From 97871ea4a0e7bb552e9713b9121dcdd4104b75e6 Mon Sep 17 00:00:00 2001
From: Andreas Maier <maiera@de.ibm.com>
Date: Sun, 9 Oct 2022 17:02:19 +0200
Subject: [PATCH] Added support for automatically detecting newly created
 resources on the HMC

Details:

* Added support for automatically detecting newly created resources on the HMC
  so their resource-based metrics are automatically added the list of exported
  metrics. Note that newly deleted resources on the HMC were already
  automatically removed from the list of exported resource-based metrics since
  version 1.3.0. (issue #227)

Signed-off-by: Andreas Maier <maiera@de.ibm.com>
---
 docs/changes.rst                              |   6 +
 .../zhmc_prometheus_exporter.py               | 112 +++++++++++++-----
 2 files changed, 90 insertions(+), 28 deletions(-)

diff --git a/docs/changes.rst b/docs/changes.rst
index 8315e5f3..1abf8949 100644
--- a/docs/changes.rst
+++ b/docs/changes.rst
@@ -45,6 +45,12 @@ Released: not yet
 * Docs: Added a section about the size of captured terminal output and log
   files. (issue #528)
 
+* Added support for automatically detecting newly created resources on the HMC
+  so their resource-based metrics are automatically added the list of exported
+  metrics. Note that newly deleted resources on the HMC were already
+  automatically removed from the list of exported resource-based metrics since
+  version 1.3.0. (issue #227)

• _EXTRACTED RECORDS_
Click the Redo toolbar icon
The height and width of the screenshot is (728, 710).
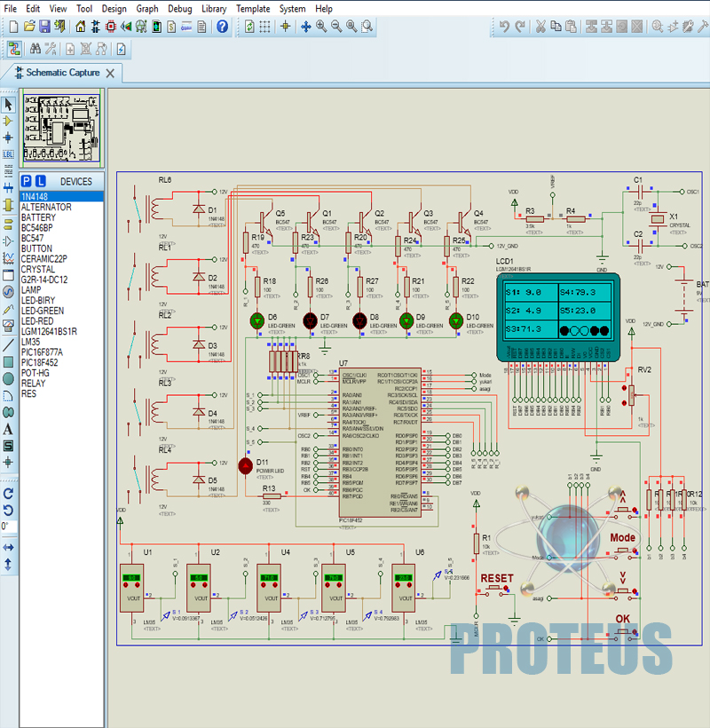point(520,26)
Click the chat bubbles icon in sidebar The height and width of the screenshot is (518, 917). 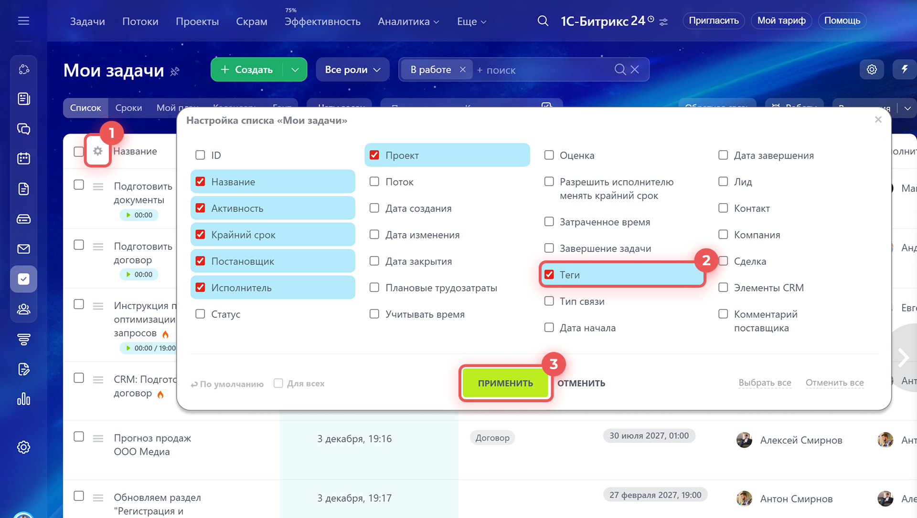(x=23, y=129)
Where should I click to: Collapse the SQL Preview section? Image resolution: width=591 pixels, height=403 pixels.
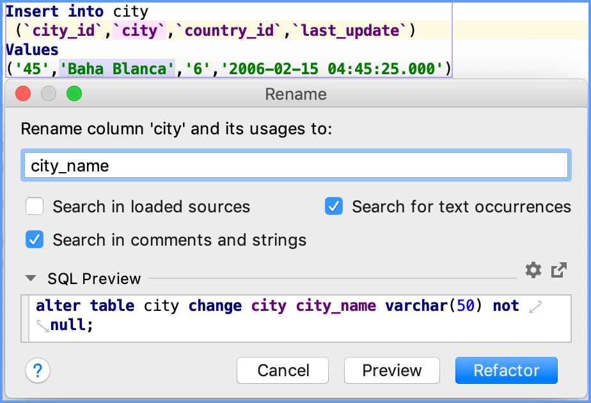coord(30,279)
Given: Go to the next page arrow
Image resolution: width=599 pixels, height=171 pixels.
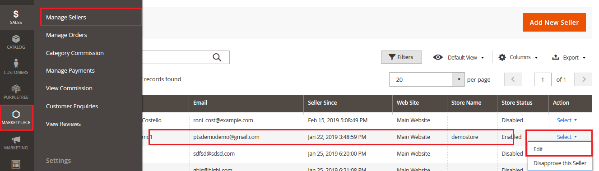Looking at the screenshot, I should coord(584,79).
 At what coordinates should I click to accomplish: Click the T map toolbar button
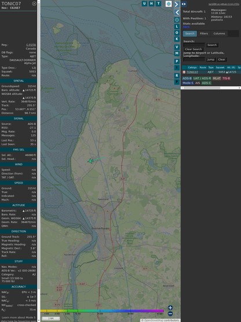158,3
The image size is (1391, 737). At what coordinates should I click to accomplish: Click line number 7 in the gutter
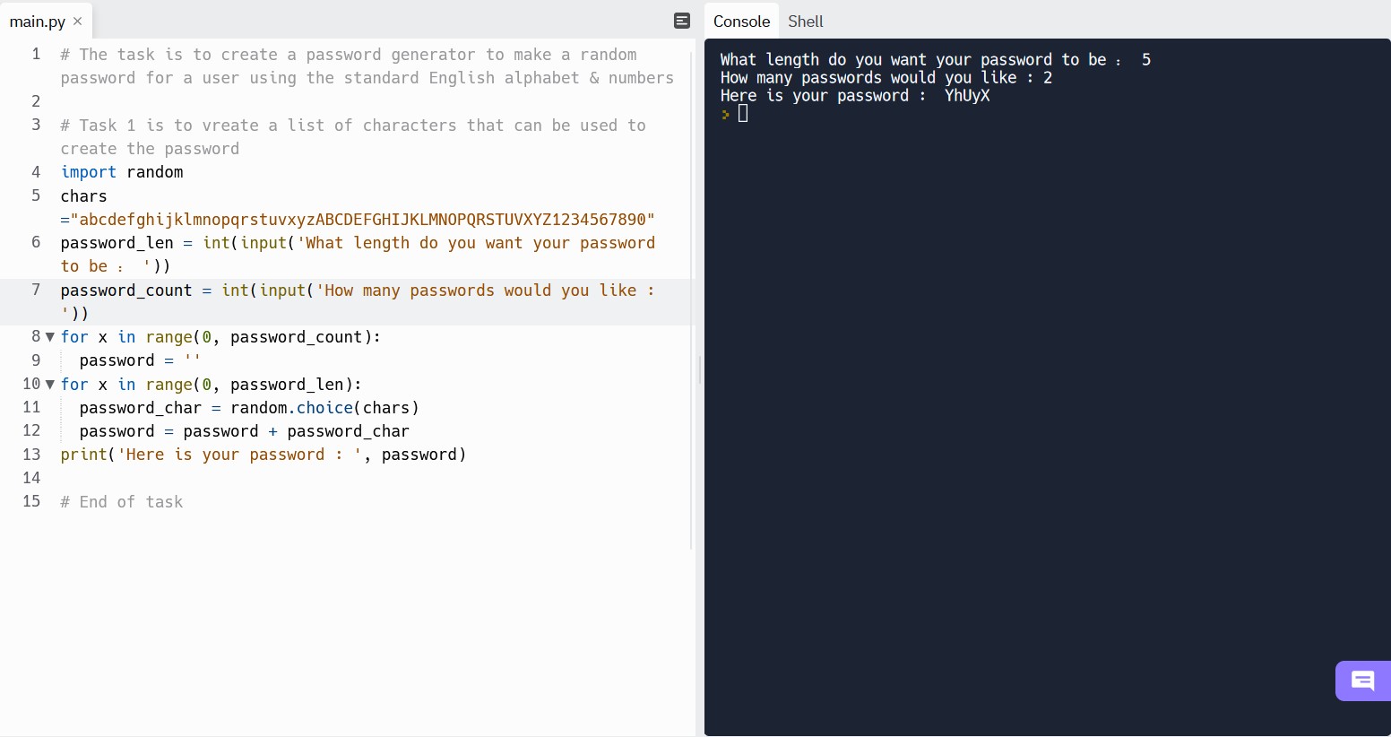click(36, 290)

• _PROMPT_
According to the patch, since which version have resources deleted on the HMC been automatically removed from the list of exported resource-based metrics? The records have no role in what comes next.

• _THE OUTPUT_
Version 1.3.0.